FARANG
Quand Xavier Gens signe un retour percutant
Sam est un détenu proche de la libération. Malheureusement pour lui, son passé le rattrape et un drame survient quelques jours avant sa sortie. Il est alors forcé de quitter la France et se retrouve en Thaïlande où il fonde une famille et reconstruit sa vie. Sa rencontre avec le parrain local risque bien de mettre à mal ce nouvel éden…
Dire qu'on attendait le retour du fils prodigue serait un euphémisme. Arrivé sur le devant de la scène grâce à son "Frontière(s)" en 2008, film bien crado lorgnant du côté de "Massacre à la tronçonneuse", le cinéaste français Xavier Gens ne passa pas inaperçu. Malgré cette entrée fracassante dans le monde du cinéma, c'est alors un long et pénible chemin de croix, fait de déconvenues et de distributions limitées, qui attendra le jeune metteur en scène. D'abord avec son "Hitman", charcuté par la Fox et essuyant un non-succès critique et public, pour ensuite se retrouver à devoir sortir ses films directement en DVD (avec notamment le brillant et traumatique "The Divide" et le lovecraftien "Cold Skin").

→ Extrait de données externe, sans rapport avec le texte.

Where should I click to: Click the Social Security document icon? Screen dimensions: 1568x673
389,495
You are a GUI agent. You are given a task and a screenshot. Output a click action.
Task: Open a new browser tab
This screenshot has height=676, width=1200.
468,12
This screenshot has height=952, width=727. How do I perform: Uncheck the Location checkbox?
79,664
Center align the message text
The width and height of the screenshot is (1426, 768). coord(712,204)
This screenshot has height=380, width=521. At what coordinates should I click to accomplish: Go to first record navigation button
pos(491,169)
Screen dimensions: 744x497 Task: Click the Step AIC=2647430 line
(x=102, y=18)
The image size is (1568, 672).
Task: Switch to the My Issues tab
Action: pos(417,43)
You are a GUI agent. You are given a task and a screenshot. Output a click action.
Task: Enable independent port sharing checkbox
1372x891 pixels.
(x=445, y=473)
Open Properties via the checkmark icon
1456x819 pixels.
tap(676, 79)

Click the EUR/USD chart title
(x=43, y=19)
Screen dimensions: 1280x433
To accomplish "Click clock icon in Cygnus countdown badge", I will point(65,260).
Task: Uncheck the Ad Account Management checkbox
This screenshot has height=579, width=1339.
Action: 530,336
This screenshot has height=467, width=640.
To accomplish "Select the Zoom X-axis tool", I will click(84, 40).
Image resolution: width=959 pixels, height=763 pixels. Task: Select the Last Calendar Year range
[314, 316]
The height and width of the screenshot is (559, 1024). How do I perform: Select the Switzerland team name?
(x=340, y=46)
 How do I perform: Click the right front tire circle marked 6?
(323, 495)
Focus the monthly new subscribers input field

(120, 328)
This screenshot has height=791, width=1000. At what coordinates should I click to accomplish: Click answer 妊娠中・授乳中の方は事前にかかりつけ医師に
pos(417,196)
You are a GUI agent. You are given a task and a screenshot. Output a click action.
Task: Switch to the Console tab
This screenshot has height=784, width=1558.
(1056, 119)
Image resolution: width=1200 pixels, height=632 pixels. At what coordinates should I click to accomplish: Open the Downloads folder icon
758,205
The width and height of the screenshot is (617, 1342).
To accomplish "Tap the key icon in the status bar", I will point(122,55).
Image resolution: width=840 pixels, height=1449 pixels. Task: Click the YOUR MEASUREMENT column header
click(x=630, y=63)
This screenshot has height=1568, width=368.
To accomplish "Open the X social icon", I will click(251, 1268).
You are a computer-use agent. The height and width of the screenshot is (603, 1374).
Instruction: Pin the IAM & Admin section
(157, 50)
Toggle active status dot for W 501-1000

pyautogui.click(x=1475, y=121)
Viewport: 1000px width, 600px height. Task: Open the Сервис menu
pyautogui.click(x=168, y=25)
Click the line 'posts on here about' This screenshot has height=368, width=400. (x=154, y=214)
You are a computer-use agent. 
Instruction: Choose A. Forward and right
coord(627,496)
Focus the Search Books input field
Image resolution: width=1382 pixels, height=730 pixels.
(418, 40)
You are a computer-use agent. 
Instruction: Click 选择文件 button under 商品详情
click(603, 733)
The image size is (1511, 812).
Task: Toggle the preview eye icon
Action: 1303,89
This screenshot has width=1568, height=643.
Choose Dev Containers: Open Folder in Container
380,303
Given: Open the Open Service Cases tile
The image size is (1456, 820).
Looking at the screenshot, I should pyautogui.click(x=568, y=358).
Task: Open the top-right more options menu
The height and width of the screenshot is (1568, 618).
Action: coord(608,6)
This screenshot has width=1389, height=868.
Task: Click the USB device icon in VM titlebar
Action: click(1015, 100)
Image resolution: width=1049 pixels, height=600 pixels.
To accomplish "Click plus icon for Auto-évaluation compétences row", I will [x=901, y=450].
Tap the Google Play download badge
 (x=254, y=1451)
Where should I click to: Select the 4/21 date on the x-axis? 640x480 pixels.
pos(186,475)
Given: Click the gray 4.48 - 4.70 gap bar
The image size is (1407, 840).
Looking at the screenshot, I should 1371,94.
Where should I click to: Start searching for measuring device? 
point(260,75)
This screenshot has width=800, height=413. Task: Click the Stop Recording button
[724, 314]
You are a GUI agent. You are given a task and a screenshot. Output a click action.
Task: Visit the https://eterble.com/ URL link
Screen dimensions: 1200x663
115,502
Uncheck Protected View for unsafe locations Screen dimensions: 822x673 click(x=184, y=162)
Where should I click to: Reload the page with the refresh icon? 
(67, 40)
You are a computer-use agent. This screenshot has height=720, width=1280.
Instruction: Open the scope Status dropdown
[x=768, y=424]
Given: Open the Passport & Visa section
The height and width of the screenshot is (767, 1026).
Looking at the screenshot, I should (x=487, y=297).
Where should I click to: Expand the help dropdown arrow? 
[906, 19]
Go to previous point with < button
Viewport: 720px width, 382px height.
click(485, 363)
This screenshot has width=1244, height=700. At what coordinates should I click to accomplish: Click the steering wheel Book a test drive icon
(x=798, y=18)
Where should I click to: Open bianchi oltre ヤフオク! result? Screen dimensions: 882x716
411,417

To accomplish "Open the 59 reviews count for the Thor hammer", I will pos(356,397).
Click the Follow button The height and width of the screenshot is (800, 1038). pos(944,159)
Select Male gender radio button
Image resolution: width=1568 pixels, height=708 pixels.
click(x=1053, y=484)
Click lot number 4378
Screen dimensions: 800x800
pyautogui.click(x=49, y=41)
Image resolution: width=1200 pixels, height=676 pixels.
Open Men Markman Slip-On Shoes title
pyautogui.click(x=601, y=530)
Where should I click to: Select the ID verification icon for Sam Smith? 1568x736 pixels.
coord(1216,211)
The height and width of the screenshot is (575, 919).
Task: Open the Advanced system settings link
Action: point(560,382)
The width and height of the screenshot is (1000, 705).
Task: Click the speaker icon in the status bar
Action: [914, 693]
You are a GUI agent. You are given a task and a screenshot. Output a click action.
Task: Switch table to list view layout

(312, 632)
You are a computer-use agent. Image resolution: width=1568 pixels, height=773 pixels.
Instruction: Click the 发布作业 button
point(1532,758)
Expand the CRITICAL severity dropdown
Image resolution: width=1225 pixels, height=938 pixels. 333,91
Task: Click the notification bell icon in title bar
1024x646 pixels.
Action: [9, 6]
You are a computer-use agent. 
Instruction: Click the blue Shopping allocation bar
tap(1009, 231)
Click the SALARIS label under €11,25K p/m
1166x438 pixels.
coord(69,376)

Il réalisa également un segment (l'un des meilleurs précisons le) de la célèbre anthologie "ABC of Death", mais tout ceci restait à destination d'un public de niche. Et ce n'est pas sa tentative dans la comédie post "Very bad Trip" avec l'indigent "Budapest" que l'on était en droit de se dire que le système de production français avait changé et lui donnerait une chance avec des projets plus personnels. Mécontent de son expérience, il s'en alla alors réaliser des épisodes d'une série en Angleterre, "Gangs of London". Et là ce fut la révélation pour Gens : il voulu réaliser un film d'action. Et certaines productions récentes telles que "John Wick" ou plus précisément le diptyque "The Raid" prouvent un regain d'intérêt de la part du public pour des actioners bien bourrins. Il n'en fallait pas moins au réalisateur pour mettre en place son projet, maintenant que le paysage audiovisuel est plus enclin à produire ce genre de film.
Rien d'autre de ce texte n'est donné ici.